WORK ORDER
Write out exactly the lines between the line containing "Screen dimensions: 494x2576" and the end of the records, counting both ends, and leave out all pictures.

INPUT DATA
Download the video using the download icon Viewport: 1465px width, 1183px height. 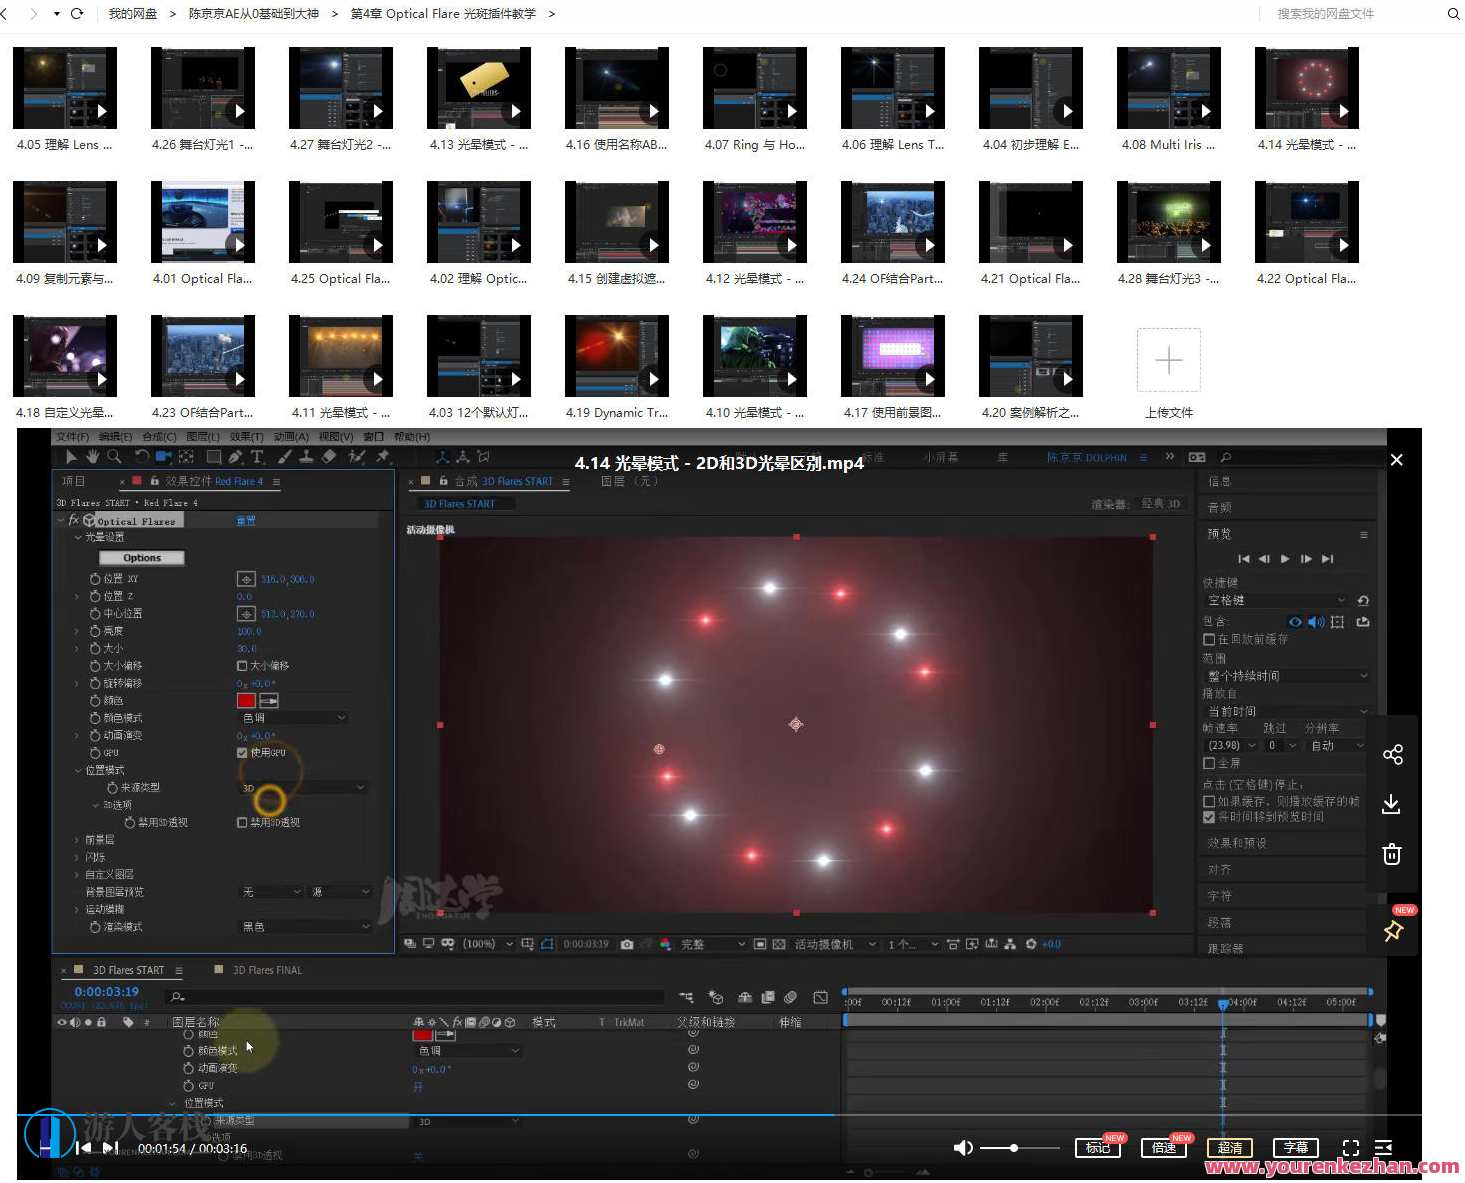1391,804
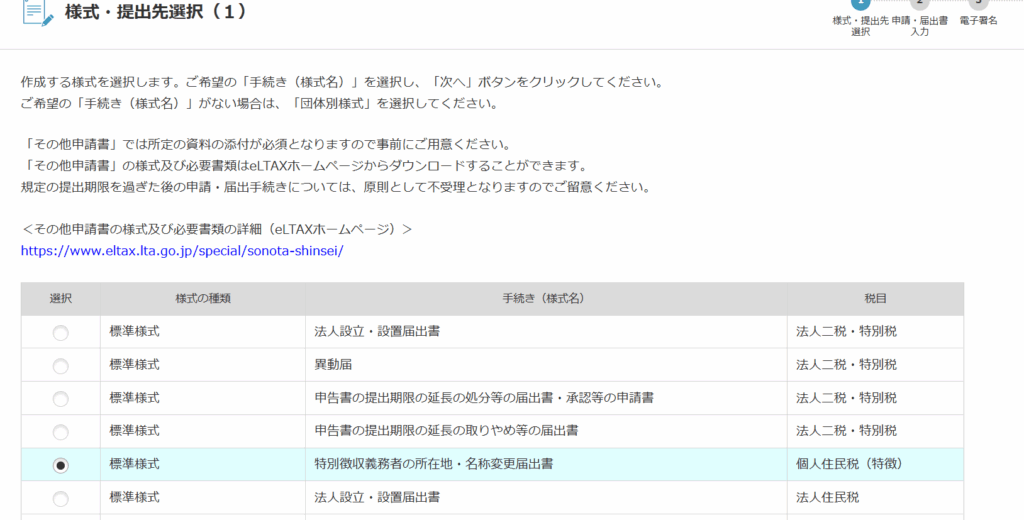The width and height of the screenshot is (1024, 520).
Task: Click the 様式の種類 column header
Action: click(202, 299)
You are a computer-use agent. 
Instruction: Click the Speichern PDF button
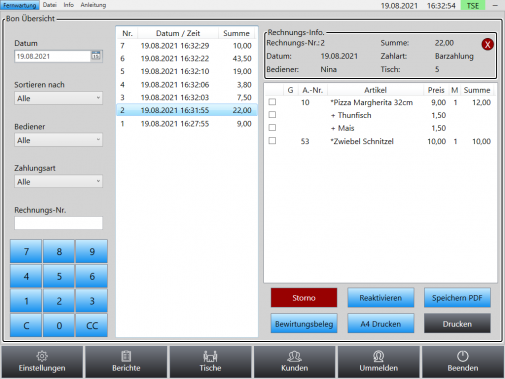pyautogui.click(x=457, y=298)
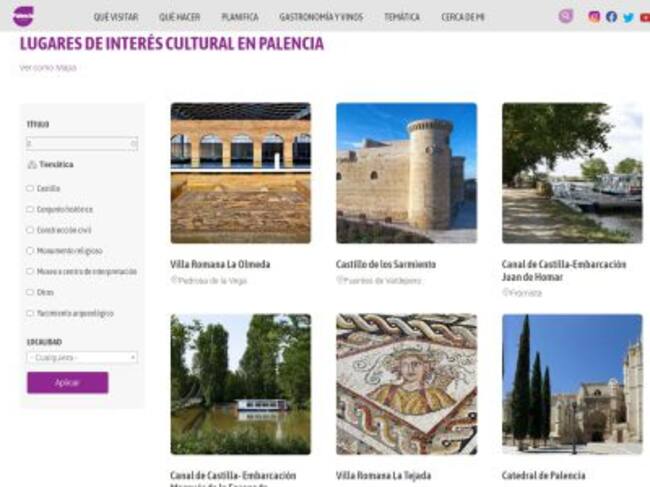Expand the Localidad dropdown

point(82,357)
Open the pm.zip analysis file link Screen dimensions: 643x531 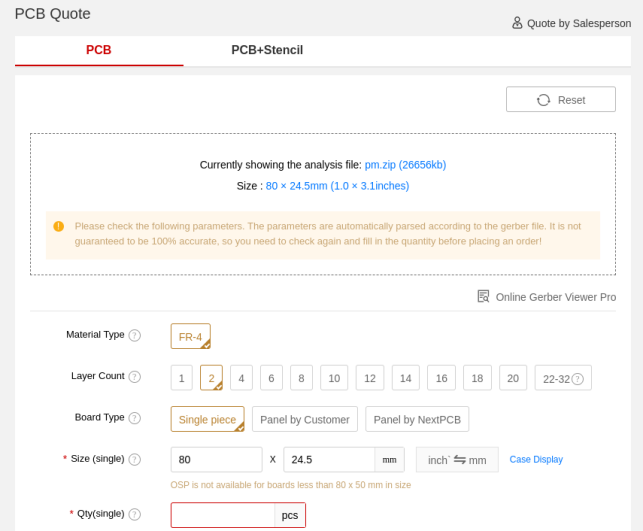click(x=405, y=165)
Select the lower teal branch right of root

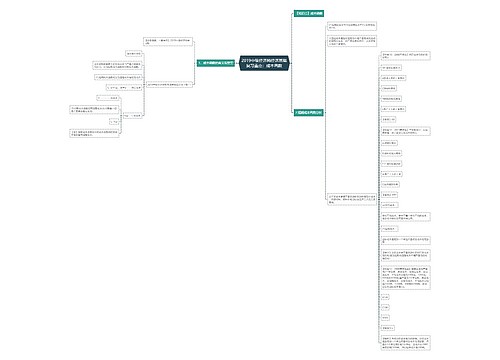[x=309, y=112]
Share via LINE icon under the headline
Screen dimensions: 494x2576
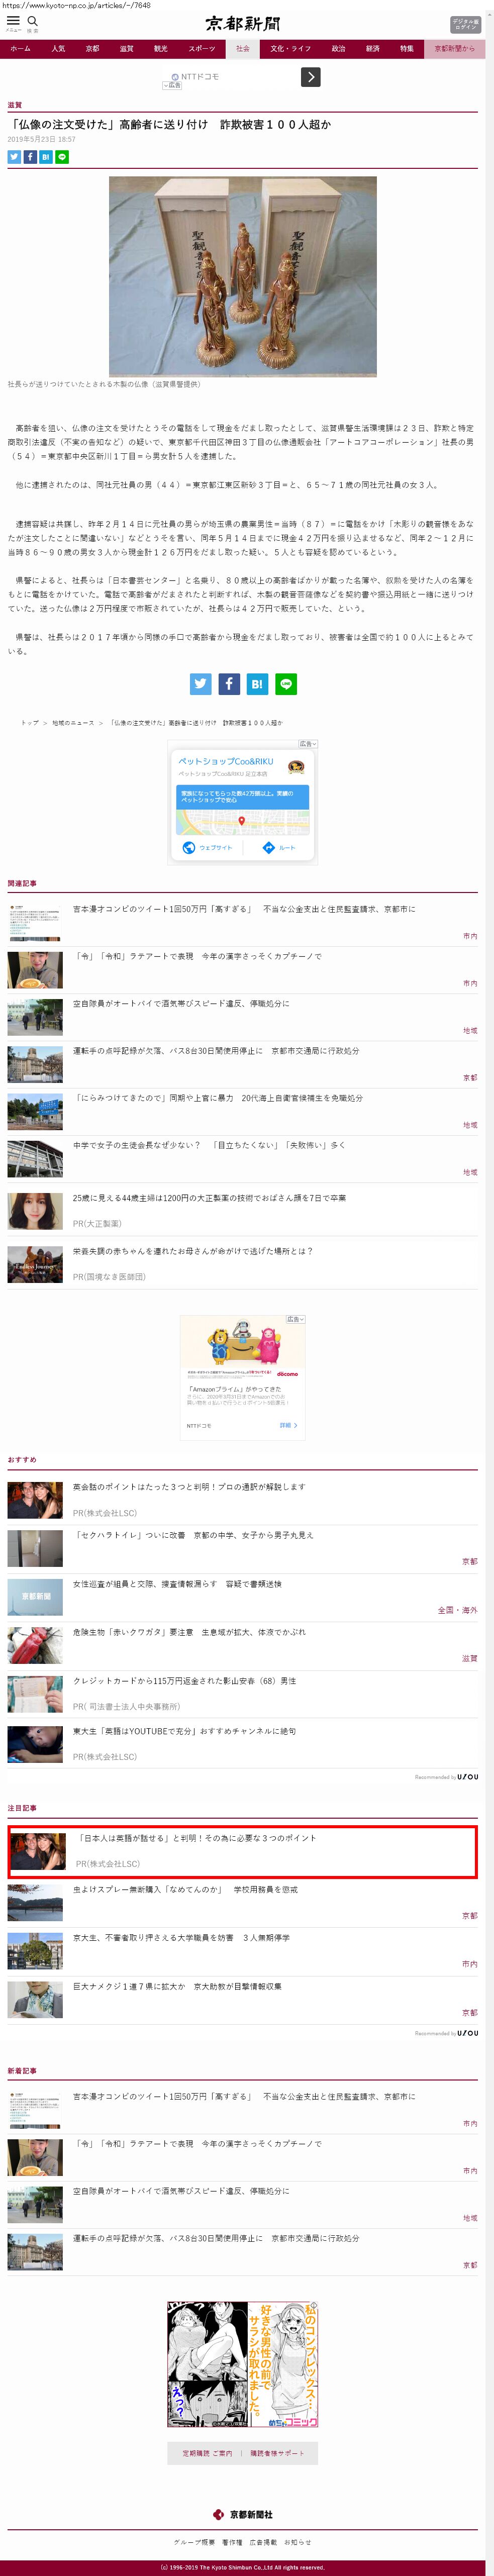[62, 157]
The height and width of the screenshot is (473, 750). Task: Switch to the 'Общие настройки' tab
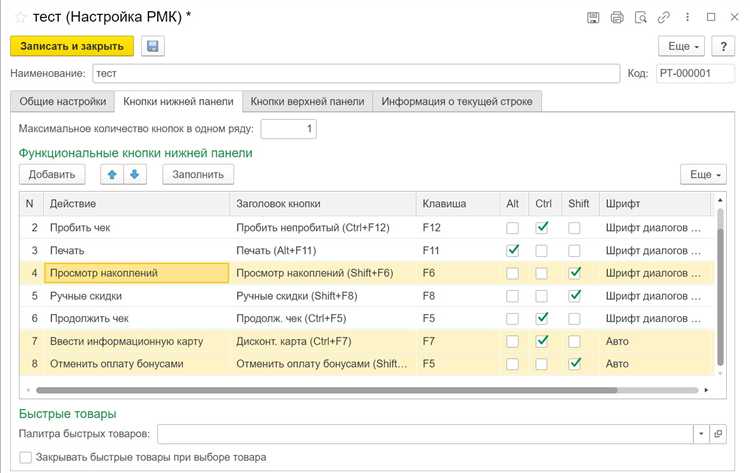coord(62,101)
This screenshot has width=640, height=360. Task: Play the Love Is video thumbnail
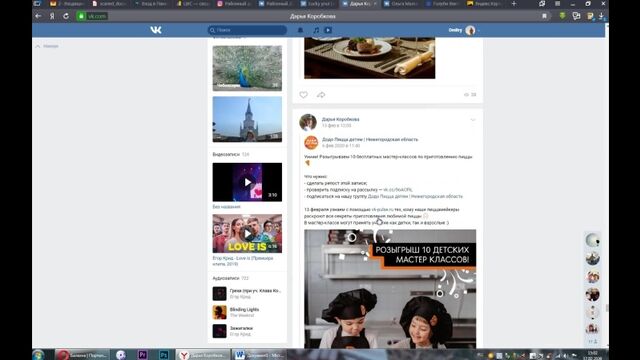pos(247,233)
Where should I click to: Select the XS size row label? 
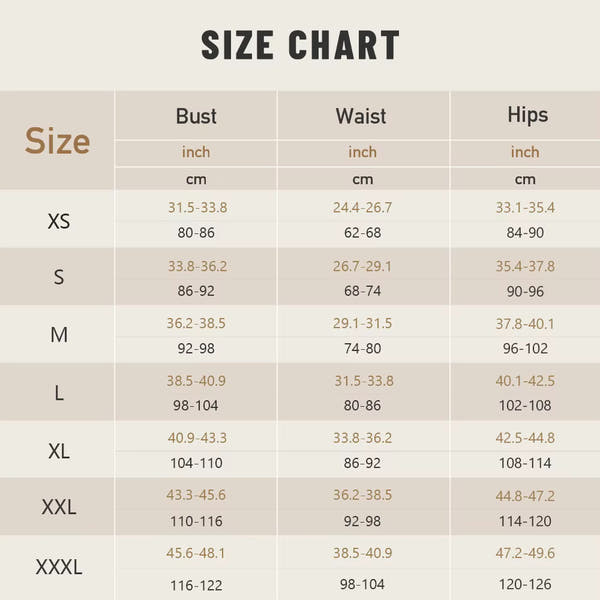(59, 221)
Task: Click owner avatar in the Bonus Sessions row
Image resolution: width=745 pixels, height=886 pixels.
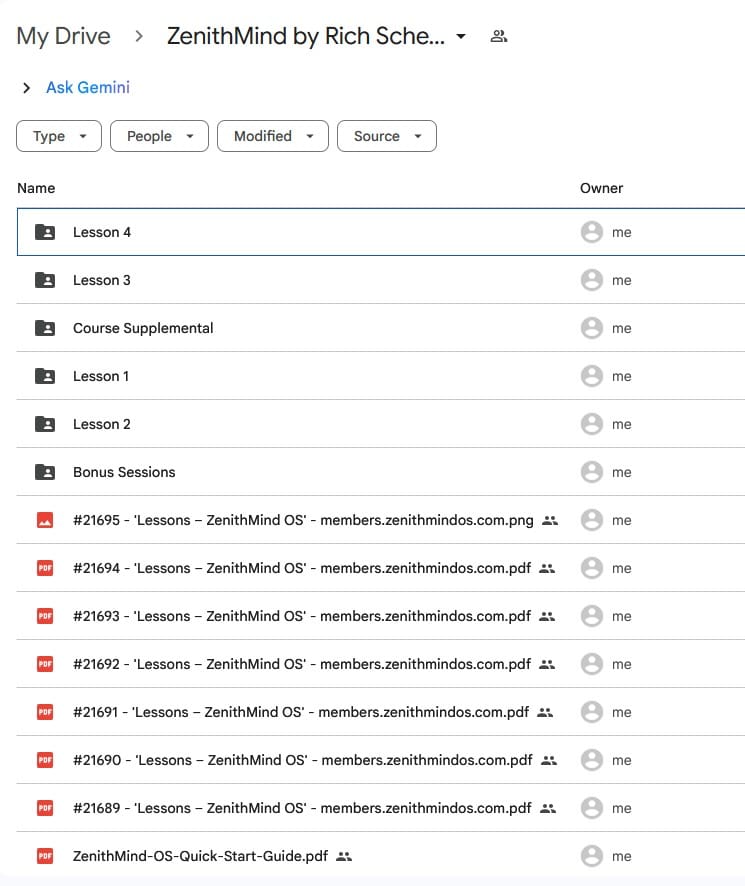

RESULT FOR THIS EXERCISE
Screen dimensions: 494x2576
[62, 157]
The height and width of the screenshot is (473, 750). Task: Switch to the 'Общие настройки' tab
coord(62,101)
This screenshot has width=640, height=360. Task: Play the Love Is video thumbnail
pos(247,233)
Where should I click to: Select the XS size row label? 
(59, 221)
Task: Click owner avatar in the Bonus Sessions row
Image resolution: width=745 pixels, height=886 pixels.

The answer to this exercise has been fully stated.